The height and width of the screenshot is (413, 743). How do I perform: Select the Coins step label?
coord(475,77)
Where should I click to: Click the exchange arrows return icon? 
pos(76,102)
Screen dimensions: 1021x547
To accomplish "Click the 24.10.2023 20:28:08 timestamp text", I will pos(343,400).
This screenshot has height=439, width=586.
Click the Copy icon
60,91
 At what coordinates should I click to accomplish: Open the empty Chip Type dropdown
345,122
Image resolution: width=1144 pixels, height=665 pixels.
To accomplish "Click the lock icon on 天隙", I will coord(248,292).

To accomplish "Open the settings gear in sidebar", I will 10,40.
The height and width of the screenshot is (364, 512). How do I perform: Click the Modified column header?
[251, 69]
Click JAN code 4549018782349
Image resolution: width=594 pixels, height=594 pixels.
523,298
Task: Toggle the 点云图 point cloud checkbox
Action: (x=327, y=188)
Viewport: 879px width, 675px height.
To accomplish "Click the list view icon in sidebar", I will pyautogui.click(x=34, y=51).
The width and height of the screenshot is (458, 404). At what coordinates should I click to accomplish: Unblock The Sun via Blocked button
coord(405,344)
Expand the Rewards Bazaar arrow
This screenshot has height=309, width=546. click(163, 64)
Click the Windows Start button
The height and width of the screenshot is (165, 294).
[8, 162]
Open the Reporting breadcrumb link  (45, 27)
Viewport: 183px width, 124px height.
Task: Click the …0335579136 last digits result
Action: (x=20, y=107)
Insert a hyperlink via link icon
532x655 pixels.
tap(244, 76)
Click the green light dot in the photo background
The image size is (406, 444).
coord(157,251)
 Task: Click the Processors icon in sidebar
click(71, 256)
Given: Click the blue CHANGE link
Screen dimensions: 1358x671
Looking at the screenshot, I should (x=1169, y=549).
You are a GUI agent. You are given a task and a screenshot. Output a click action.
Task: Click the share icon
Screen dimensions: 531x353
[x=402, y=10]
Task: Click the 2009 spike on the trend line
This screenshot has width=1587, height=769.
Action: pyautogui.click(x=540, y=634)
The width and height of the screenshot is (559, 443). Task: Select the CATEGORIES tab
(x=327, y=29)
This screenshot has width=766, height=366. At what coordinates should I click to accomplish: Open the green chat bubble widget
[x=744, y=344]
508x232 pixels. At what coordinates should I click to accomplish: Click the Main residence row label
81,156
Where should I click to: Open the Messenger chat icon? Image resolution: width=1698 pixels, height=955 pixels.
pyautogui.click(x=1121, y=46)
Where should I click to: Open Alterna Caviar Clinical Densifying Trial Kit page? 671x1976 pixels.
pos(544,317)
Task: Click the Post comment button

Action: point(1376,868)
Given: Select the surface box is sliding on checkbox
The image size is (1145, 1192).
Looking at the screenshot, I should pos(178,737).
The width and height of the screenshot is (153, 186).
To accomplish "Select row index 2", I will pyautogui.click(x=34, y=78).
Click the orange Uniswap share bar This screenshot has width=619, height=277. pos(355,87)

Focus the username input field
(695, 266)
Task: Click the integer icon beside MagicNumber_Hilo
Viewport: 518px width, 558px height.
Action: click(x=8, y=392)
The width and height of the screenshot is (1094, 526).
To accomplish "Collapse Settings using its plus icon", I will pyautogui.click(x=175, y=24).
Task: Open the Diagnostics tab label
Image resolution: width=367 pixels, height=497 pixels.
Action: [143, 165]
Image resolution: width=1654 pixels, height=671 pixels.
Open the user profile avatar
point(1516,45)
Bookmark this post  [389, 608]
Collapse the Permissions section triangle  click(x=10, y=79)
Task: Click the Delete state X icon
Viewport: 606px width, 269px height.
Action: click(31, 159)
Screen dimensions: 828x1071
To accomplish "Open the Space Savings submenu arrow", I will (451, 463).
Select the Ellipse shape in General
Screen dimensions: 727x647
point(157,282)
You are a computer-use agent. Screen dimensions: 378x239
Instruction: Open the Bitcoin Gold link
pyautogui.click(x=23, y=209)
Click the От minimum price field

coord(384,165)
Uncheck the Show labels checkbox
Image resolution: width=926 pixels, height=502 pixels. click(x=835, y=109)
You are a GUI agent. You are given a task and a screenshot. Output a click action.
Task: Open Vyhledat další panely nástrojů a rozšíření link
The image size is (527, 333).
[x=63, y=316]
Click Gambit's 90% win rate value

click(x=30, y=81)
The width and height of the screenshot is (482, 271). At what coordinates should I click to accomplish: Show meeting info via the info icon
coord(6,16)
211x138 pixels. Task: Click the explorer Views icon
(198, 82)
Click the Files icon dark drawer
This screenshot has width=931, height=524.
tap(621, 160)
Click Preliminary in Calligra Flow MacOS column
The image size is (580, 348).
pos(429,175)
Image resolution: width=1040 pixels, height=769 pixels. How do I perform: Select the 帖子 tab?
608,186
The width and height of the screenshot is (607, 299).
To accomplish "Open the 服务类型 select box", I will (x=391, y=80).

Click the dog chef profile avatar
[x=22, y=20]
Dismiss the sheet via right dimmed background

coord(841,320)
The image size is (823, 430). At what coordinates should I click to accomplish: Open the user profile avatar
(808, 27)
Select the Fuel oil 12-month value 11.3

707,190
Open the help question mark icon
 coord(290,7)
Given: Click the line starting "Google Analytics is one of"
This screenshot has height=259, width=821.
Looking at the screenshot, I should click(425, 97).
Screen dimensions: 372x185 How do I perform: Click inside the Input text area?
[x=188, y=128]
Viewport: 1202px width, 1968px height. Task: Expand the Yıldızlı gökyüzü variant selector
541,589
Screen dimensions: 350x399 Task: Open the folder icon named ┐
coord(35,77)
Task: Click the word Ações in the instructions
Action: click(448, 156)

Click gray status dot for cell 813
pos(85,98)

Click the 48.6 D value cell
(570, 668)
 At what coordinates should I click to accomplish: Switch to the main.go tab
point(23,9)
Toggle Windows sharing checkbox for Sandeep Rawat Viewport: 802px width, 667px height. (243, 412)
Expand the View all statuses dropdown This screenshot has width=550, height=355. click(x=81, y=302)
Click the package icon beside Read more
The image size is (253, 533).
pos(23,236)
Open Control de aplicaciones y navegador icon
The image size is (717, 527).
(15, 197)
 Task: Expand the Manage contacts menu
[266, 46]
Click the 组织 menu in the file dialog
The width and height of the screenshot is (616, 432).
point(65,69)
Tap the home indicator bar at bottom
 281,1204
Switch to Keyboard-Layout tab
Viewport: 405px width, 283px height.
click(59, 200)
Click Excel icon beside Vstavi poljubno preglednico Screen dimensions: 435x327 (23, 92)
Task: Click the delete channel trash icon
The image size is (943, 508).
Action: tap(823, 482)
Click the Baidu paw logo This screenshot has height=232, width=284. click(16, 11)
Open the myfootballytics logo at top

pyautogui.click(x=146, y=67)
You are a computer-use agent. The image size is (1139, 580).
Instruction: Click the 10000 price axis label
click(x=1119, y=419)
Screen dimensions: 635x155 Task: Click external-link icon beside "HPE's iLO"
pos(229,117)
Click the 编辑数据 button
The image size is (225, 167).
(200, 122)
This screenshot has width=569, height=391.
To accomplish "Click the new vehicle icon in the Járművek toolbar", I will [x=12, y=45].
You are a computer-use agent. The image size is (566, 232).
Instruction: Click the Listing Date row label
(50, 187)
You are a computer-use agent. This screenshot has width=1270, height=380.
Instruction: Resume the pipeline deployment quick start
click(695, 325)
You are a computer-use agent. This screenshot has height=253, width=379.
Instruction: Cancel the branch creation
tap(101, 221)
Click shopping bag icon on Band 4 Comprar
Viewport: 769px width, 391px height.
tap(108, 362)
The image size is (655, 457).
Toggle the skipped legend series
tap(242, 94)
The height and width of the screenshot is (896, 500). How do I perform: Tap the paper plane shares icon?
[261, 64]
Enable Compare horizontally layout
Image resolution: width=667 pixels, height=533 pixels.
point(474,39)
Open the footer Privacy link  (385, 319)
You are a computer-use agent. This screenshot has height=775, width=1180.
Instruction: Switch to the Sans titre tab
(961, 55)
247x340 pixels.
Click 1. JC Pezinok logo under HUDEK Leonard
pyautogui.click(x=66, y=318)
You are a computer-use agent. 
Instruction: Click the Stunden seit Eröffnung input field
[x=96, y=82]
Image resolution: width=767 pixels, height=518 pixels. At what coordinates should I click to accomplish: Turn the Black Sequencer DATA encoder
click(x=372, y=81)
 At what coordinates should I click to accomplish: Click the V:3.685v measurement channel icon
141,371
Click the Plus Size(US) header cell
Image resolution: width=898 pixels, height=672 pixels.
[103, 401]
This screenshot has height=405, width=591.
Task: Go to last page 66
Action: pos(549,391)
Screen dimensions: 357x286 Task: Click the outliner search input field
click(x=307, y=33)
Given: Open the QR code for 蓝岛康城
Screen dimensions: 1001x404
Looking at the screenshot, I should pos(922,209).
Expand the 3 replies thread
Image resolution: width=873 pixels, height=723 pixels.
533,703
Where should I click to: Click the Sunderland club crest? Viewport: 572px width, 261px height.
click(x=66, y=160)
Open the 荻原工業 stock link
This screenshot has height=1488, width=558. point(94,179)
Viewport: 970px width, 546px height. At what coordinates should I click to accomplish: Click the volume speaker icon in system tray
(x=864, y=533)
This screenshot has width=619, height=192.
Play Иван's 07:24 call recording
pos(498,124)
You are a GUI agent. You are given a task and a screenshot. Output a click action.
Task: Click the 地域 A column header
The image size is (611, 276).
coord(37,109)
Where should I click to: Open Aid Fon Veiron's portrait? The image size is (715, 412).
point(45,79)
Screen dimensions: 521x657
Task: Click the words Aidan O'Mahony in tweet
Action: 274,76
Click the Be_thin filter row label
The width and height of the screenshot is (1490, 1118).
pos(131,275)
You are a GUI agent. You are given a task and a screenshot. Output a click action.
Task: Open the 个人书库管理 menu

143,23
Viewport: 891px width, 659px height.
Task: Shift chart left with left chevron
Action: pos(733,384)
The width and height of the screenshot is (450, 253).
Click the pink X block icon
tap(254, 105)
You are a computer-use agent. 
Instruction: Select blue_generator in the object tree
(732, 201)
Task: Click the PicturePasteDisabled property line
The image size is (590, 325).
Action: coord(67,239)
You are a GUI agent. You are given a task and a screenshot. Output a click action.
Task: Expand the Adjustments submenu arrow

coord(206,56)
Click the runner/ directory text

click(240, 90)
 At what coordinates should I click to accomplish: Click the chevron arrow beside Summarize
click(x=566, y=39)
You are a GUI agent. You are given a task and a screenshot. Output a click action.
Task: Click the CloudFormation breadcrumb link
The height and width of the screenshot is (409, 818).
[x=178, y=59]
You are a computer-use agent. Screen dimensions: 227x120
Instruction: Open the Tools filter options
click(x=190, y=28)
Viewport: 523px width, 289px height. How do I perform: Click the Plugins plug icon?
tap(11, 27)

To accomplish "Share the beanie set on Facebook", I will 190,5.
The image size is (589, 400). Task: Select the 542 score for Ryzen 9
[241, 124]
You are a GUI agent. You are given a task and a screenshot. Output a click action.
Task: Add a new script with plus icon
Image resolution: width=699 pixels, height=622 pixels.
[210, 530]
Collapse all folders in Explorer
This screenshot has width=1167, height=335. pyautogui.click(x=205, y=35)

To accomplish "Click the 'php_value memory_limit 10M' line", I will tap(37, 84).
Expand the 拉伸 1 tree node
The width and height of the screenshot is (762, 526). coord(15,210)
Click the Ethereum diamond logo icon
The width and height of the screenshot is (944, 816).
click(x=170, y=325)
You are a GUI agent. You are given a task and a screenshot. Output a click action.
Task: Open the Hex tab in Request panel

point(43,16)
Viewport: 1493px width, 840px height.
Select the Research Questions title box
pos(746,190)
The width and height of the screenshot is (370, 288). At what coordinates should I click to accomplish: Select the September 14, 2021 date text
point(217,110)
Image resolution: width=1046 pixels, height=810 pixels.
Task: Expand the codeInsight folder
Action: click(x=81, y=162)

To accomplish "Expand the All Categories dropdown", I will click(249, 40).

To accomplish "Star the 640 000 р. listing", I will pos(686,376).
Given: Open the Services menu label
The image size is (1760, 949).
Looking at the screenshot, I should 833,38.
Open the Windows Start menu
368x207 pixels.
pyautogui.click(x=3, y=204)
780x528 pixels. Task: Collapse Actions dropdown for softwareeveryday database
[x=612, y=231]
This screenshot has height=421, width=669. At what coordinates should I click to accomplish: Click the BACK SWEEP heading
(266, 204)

▸ **GOAL OF THE EXERCISE**
Where the listing above has a line with "Open the 荻原工業 stock link", start there, and output every line exactly through the line with "Task: Click the 地域 A column header", which is also included.

▸ **WRITTEN REPLY**
Open the 荻原工業 stock link
This screenshot has height=1488, width=558. point(94,179)
Viewport: 970px width, 546px height. At what coordinates should I click to accomplish: Click the volume speaker icon in system tray
(x=864, y=533)
This screenshot has width=619, height=192.
Play Иван's 07:24 call recording
pos(498,124)
You are a GUI agent. You are given a task and a screenshot. Output a click action.
Task: Click the 地域 A column header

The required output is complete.